Goal of the exercise: Take the data below. Output it exactly from its first line through the line containing "979x571 pixels.".

Extracted records:
--

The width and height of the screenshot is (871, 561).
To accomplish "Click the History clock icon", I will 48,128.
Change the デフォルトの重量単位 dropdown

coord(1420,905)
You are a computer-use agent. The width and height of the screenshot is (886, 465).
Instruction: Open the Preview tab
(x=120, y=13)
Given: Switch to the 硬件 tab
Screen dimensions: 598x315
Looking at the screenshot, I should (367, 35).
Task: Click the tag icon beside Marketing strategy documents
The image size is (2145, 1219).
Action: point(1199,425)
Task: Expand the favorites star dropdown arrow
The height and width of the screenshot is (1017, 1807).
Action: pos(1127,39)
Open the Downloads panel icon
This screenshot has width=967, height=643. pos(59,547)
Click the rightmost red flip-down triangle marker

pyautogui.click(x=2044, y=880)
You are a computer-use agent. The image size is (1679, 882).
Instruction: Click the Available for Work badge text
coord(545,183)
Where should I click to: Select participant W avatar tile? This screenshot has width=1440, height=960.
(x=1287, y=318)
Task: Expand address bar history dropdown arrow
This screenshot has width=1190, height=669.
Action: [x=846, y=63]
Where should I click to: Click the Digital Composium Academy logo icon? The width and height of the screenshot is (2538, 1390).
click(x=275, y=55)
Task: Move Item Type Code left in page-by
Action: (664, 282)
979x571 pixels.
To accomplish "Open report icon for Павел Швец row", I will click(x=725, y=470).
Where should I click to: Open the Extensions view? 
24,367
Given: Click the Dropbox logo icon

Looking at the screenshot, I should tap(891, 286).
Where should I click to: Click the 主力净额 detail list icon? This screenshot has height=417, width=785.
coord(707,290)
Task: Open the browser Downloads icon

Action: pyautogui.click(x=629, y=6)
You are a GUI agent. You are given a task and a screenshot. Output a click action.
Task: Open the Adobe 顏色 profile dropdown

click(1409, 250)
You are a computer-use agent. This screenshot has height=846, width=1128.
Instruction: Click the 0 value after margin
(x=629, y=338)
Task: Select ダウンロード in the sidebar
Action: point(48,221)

--

Solved problem:
The width and height of the screenshot is (871, 561).
To accomplish "Click the History clock icon", I will 48,128.
Change the デフォルトの重量単位 dropdown

coord(1420,905)
You are a computer-use agent. The width and height of the screenshot is (886, 465).
Instruction: Open the Preview tab
(x=120, y=13)
Given: Switch to the 硬件 tab
Screen dimensions: 598x315
Looking at the screenshot, I should (367, 35).
Task: Click the tag icon beside Marketing strategy documents
The image size is (2145, 1219).
Action: point(1199,425)
Task: Expand the favorites star dropdown arrow
The height and width of the screenshot is (1017, 1807).
Action: pos(1127,39)
Open the Downloads panel icon
This screenshot has width=967, height=643. pos(59,547)
Click the rightmost red flip-down triangle marker

pyautogui.click(x=2044, y=880)
You are a computer-use agent. The image size is (1679, 882).
Instruction: Click the Available for Work badge text
coord(545,183)
Where should I click to: Select participant W avatar tile? This screenshot has width=1440, height=960.
(x=1287, y=318)
Task: Expand address bar history dropdown arrow
This screenshot has width=1190, height=669.
Action: [x=846, y=63]
Where should I click to: Click the Digital Composium Academy logo icon? The width and height of the screenshot is (2538, 1390).
click(x=275, y=55)
Task: Move Item Type Code left in page-by
Action: (664, 282)
979x571 pixels.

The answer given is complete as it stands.